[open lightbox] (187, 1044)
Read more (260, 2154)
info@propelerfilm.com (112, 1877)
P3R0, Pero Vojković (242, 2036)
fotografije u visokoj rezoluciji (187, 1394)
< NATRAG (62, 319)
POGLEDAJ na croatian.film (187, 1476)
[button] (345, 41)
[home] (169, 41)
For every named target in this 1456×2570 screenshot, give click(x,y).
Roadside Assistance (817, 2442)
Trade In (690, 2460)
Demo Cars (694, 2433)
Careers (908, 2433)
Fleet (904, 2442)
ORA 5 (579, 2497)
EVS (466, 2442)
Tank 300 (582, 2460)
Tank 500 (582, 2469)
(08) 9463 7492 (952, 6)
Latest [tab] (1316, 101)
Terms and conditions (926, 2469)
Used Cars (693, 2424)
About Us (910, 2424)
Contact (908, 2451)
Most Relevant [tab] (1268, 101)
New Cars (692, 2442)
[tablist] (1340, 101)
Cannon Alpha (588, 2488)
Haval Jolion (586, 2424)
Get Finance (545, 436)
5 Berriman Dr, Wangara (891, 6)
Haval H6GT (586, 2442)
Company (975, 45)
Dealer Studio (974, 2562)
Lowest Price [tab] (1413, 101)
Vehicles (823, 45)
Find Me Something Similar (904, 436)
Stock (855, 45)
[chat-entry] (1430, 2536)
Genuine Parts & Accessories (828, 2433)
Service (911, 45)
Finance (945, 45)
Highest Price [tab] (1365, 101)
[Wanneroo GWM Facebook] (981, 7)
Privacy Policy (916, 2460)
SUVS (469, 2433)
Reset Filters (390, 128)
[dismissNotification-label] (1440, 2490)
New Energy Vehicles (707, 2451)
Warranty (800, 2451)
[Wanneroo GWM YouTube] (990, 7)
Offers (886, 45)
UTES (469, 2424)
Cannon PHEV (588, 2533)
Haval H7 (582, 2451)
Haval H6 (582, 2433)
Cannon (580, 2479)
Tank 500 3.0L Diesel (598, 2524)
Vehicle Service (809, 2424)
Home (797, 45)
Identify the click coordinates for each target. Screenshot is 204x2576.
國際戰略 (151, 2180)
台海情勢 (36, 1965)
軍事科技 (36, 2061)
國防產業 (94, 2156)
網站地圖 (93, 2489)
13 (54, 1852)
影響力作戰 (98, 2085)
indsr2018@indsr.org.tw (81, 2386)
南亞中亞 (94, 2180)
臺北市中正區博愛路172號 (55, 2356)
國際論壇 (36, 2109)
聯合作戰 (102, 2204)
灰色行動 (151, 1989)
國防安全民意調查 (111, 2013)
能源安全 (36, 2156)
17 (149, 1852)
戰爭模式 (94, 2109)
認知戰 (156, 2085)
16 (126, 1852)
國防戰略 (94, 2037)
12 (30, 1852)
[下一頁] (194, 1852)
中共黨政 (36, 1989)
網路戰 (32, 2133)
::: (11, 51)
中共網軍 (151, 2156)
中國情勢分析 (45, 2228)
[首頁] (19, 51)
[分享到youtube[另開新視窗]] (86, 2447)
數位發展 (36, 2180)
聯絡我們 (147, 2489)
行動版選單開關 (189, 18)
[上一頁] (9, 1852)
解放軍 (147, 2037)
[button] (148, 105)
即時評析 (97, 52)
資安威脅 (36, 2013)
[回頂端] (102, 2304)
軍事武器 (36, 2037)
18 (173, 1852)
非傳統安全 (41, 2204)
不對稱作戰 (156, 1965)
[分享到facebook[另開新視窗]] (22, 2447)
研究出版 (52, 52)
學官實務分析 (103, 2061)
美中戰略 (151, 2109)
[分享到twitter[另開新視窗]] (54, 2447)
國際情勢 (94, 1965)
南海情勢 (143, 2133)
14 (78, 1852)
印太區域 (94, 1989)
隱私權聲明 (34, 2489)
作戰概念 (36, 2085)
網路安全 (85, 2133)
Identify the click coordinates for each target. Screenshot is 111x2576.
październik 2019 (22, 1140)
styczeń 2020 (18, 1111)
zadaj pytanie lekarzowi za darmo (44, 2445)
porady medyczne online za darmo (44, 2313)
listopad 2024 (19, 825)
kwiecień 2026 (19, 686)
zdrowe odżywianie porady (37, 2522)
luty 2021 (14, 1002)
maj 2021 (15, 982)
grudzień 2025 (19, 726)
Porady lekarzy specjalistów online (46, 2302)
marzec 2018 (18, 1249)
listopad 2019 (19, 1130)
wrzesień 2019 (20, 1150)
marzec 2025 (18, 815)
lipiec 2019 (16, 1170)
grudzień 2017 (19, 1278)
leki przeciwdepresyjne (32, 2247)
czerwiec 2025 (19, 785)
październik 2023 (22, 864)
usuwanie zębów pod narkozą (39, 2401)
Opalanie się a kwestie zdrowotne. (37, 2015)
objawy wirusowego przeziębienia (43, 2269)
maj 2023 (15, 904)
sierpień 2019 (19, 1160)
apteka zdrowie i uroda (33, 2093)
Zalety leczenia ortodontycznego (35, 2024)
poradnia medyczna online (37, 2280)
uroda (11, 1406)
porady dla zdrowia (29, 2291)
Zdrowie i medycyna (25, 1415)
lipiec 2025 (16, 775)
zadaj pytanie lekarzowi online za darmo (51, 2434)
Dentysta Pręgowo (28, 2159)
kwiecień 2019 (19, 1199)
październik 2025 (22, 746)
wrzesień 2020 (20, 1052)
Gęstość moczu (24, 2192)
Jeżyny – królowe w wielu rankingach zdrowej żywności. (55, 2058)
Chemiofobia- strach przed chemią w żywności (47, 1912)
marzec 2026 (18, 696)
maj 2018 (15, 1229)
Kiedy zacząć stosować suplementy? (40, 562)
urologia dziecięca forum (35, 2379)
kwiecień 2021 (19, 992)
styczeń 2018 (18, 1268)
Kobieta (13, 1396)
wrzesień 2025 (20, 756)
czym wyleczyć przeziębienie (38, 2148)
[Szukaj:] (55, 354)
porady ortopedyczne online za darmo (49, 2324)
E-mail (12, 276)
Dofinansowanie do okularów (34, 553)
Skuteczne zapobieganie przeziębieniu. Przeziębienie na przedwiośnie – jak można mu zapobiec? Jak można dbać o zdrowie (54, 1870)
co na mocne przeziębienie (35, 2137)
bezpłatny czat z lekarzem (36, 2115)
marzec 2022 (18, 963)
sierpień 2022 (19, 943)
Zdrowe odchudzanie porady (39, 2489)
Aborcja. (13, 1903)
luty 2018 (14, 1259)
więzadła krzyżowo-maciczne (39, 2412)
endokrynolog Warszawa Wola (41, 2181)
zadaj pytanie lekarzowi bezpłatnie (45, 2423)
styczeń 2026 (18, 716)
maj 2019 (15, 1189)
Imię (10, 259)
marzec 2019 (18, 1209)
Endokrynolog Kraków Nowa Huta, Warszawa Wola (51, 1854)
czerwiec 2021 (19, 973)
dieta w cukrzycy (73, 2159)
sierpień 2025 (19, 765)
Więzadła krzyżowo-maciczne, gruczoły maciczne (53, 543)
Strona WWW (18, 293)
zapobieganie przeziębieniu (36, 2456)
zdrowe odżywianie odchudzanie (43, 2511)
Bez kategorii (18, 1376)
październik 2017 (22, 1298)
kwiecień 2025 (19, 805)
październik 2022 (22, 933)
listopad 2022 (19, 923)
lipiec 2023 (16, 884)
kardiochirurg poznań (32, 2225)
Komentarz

## What to work on
Extract from the listing above the lines between the line containing "[下一頁] (194, 1852)" and the line containing "不對稱作戰 (156, 1965)", keeping both of those lines. Output nothing else.

## Result
[下一頁] (194, 1852)
中共黨政 (36, 1989)
網路戰 (32, 2133)
::: (11, 51)
中共網軍 (151, 2156)
中國情勢分析 (45, 2228)
[首頁] (19, 51)
[分享到youtube[另開新視窗]] (86, 2447)
數位發展 (36, 2180)
聯絡我們 (147, 2489)
行動版選單開關 (189, 18)
[上一頁] (9, 1852)
解放軍 (147, 2037)
[button] (148, 105)
即時評析 (97, 52)
資安威脅 (36, 2013)
[回頂端] (102, 2304)
軍事武器 (36, 2037)
18 (173, 1852)
非傳統安全 (41, 2204)
不對稱作戰 (156, 1965)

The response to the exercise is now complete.